Background: The increasing use of antimicrobiaL drugs is resulting in enormous hospital expenditures. Careful assessment of inappropriate prescribing and a search for more cost-effective treatment strategies are urgently required. Comparisons between hospitals should help identify areas of inappropriate prescribing as well as effective drug use programs, but such analyses may be severely biased if the impact of different case-mixes is not recognized.
Patients and methods: We studied antimicrobial usage and expenditures at four state university hospitals in southwestern Germany and assessed the significance of differences between hospital services after adjustment for patient variables. A prevalence survey was done with review of 2,254 charts of patients admitted to the surgical, medical and pediatric services to obtain information on antimicrobial drug prescription and expenditures in the week preceding the survey.
Results: According to pharmacy data for the year 1994, maximal differences between these hospitals in the antibiotic costs per patient-day were 1.9-fold (surgical services), 1.5-fold (medical services), and 1.6-fold (pediatric services). In a multivariate analysis, adjusted antibiotic prescription prevalence rates did not differ for medical and pediatric service patients, but did differ for surgical service patients (p = 0.03).

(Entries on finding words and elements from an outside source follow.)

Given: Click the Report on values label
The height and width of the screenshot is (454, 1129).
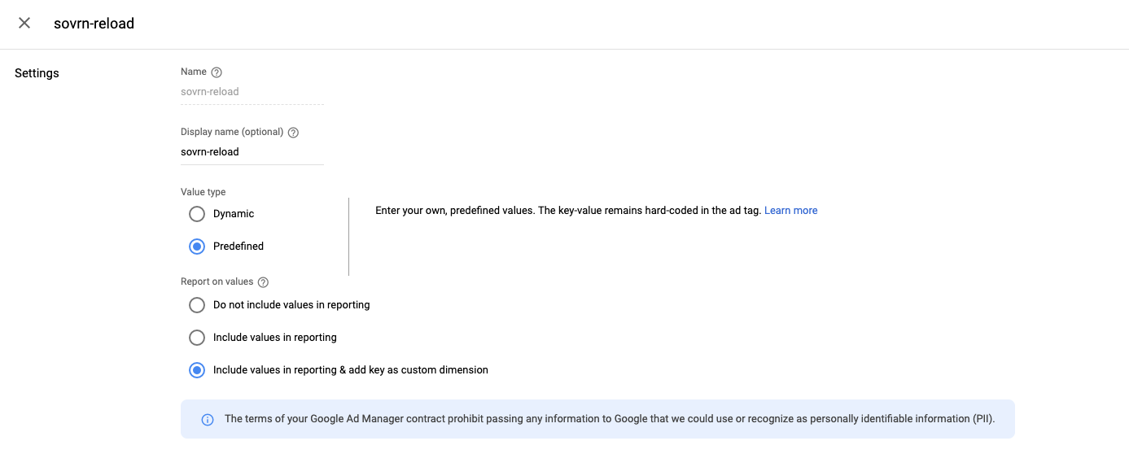Looking at the screenshot, I should [x=217, y=282].

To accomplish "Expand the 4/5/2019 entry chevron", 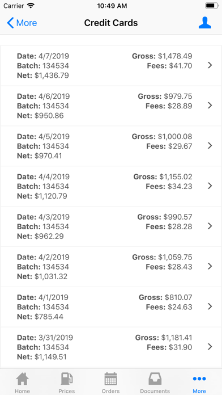I will click(x=210, y=146).
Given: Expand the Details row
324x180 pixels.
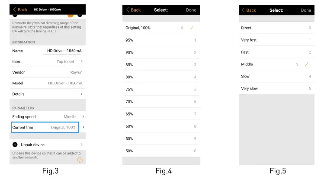Looking at the screenshot, I should 48,94.
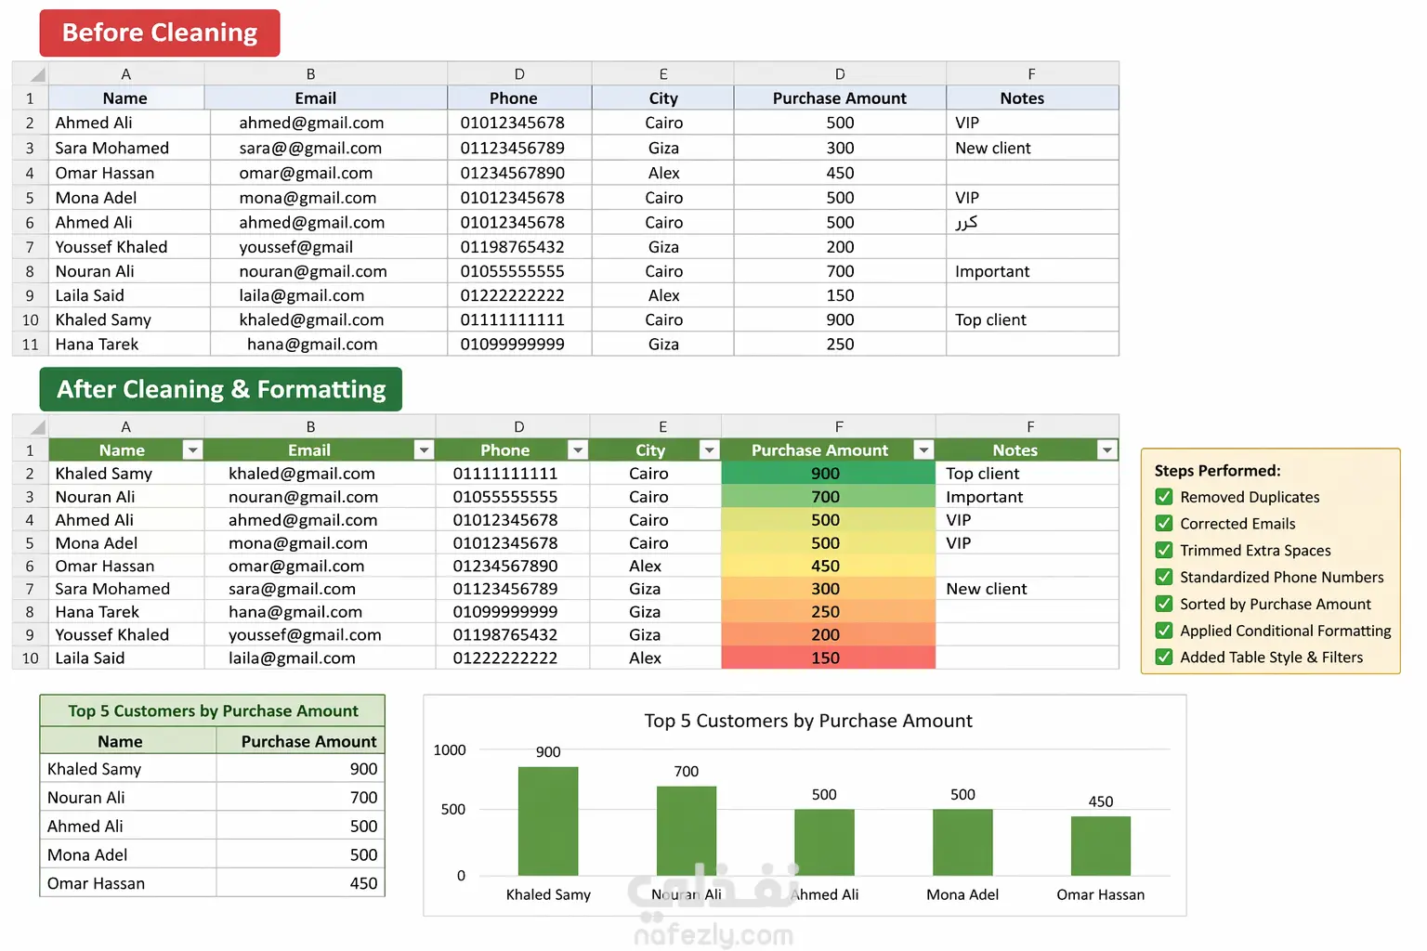The width and height of the screenshot is (1427, 951).
Task: Click After Cleaning & Formatting green label
Action: (221, 389)
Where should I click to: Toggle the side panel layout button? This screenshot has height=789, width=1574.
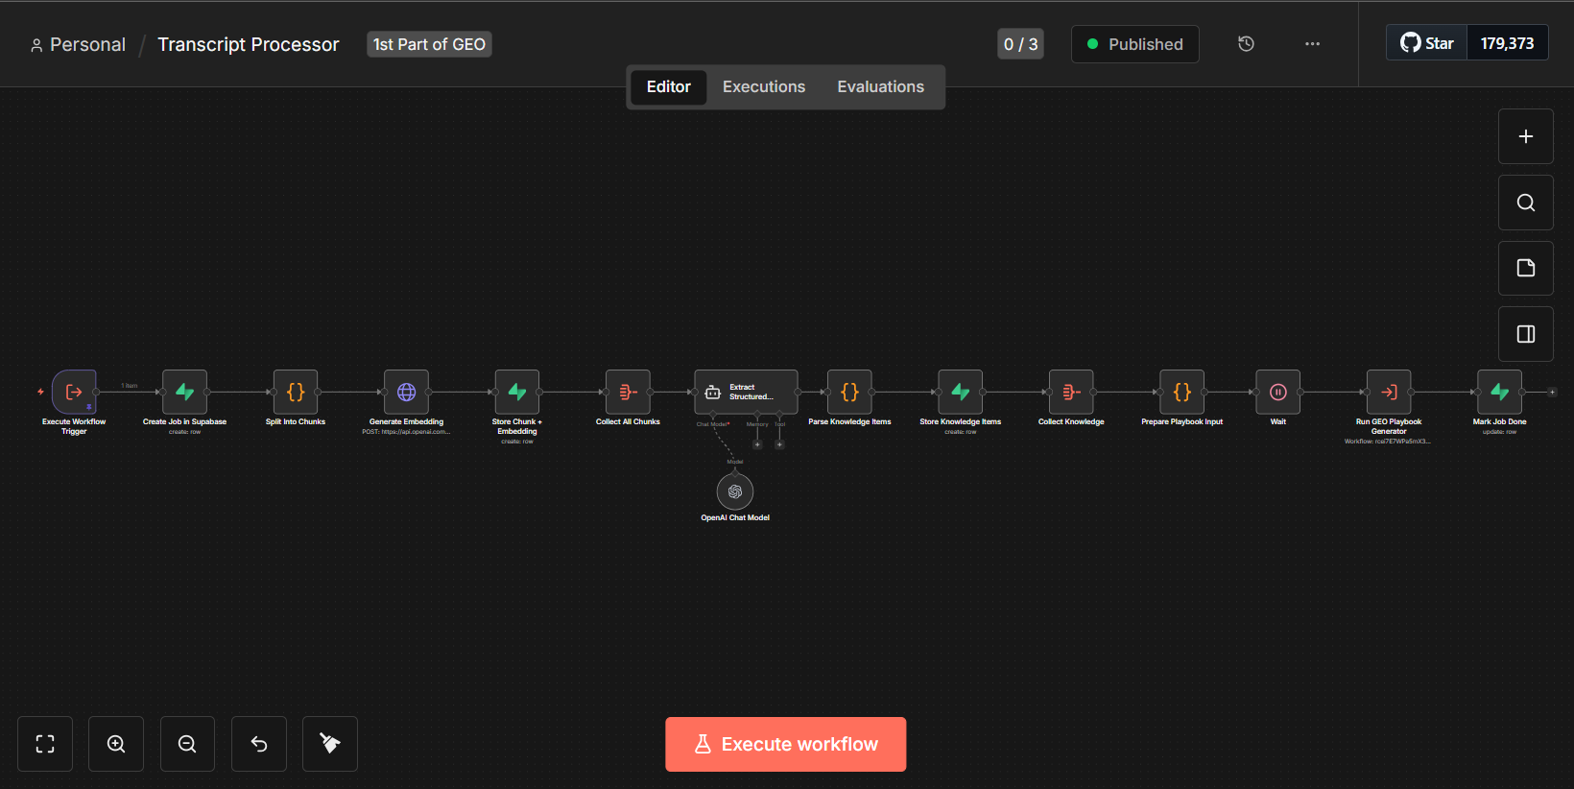click(1525, 334)
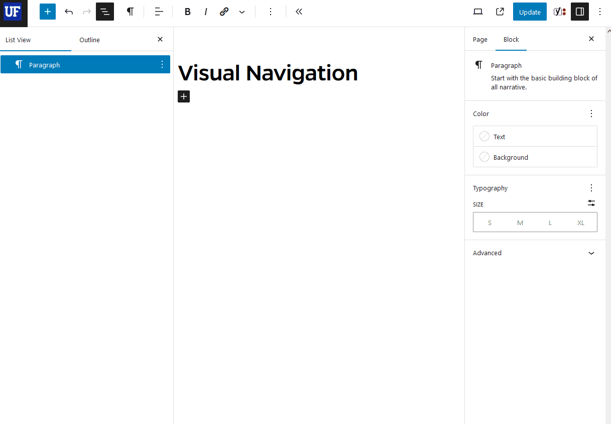Click the Redo arrow icon

pyautogui.click(x=86, y=11)
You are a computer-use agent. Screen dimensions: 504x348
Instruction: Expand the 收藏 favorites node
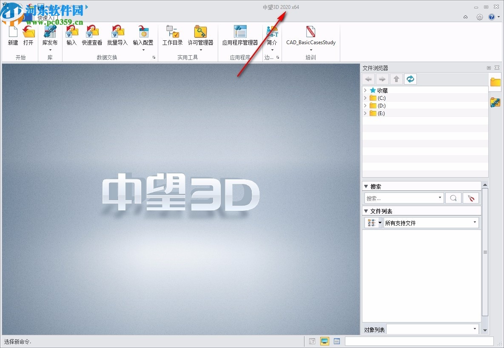[365, 90]
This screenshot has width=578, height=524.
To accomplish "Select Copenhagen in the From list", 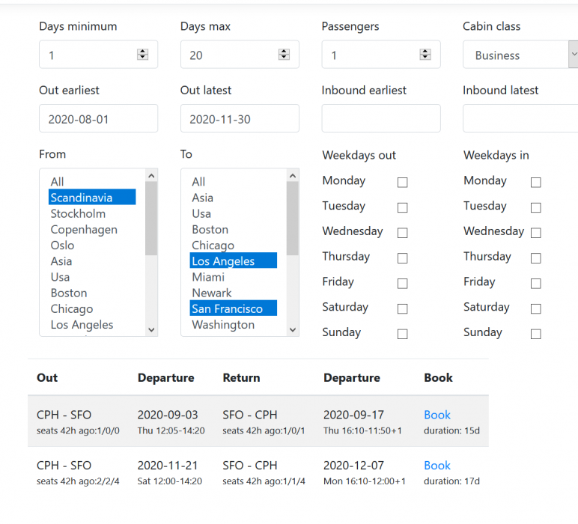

Similarly, adjusted expenditures per patient-week differed significantly between hospitals for surgical service patients (p = 0.001), but only marginally for medical (p = 0.14) and pediatric (p = 0.05) service patients. The adjusted difference in expenditures between surgical departments was as large as 2.8-fold (95% CI 1.8 to 4.3) and was primarily related to preferential use of expensive iv antimicrobial drugs.
Conclusion: In two hospitals, lowest expenditures in either surgery or medicine were associated with active antimicrobial drug use programs suggesting an impact of these programs on drug use and expenditures limited to these services. The identification of such large patient-mix unrelated differences in antimicrobial usage and expenditures offers opportunities for quality improvements and cost reduction.